● **課題**
下の『松茂村報』についての文章から、「で、質問なのですが、大叔母(故人)と、生」で始まり「村報』が発行されていました。」まで続く部分を、一字も変えずに書き出してください。
── 出典文
2010年7月28日水曜日

QAシリーズ8 80年前にも『広報誌』があったの?

  
Q.こんにちは。毎月、『広報まつしげ』を読んで、家族団らんの話題にしています。いろんな町の情報、ありがとうございます。中でも「資料館だより」は、「へぇ~」と感心しながら読んでます。

 で、質問なのですが、大叔母(故人)と、生前、町についてのよもやま話をしたときに、「昔、松茂には偉い村長はんがおって、80年も前から『広報』ようなん出しとったんでよ。」と聞いたことがあるのですが、それは本当だったのでしょうか。本当ならどんな冊子だったのですか。ぜひ教えてください。


(団体職員・女性)

 


A.はい。大叔母さんの話は本当です。松茂では80年前(昭和初期)には既に、広報誌『松茂村報』が発行されていました。
広報誌『松茂村報』創刊号
 『松茂村報』は大正13年(1924年)3月に創刊され、昭和16年(1941年)9月に発行を終えるまで、通算137号が発行されました(号外を除く)。毎号、役場からのお知らせはもちろん、住民の動向や学校の行事などがこと細かに記されており、当時としては他町村に例を見ないほどに充実した内容でした。松茂は戦前から、住民への広報に先駆的に取り組んだ自治体であったのです。

 では、なぜ当時の松茂で、広報を充実させる必要があったのでしょうか。

 それは、松茂の誕生(いわゆる「明治の大合併」)の歴史と深い関わりがあります。
────
── 提供資料
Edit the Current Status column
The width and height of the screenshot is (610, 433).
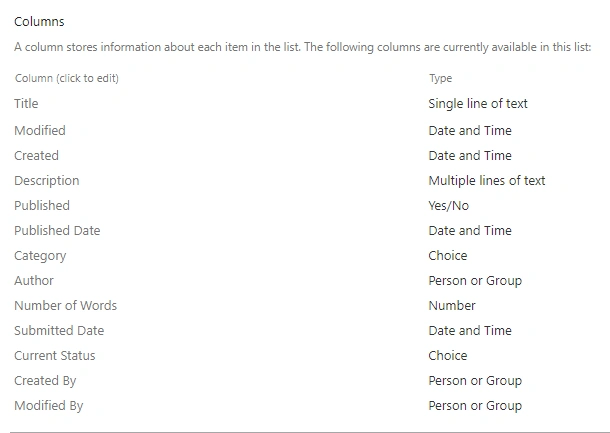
────
● **解答**
で、質問なのですが、大叔母(故人)と、生前、町についてのよもやま話をしたときに、「昔、松茂には偉い村長はんがおって、80年も前から『広報』ようなん出しとったんでよ。」と聞いたことがあるのですが、それは本当だったのでしょうか。本当ならどんな冊子だったのですか。ぜひ教えてください。


(団体職員・女性)

 


A.はい。大叔母さんの話は本当です。松茂では80年前(昭和初期)には既に、広報誌『松茂村報』が発行されていました。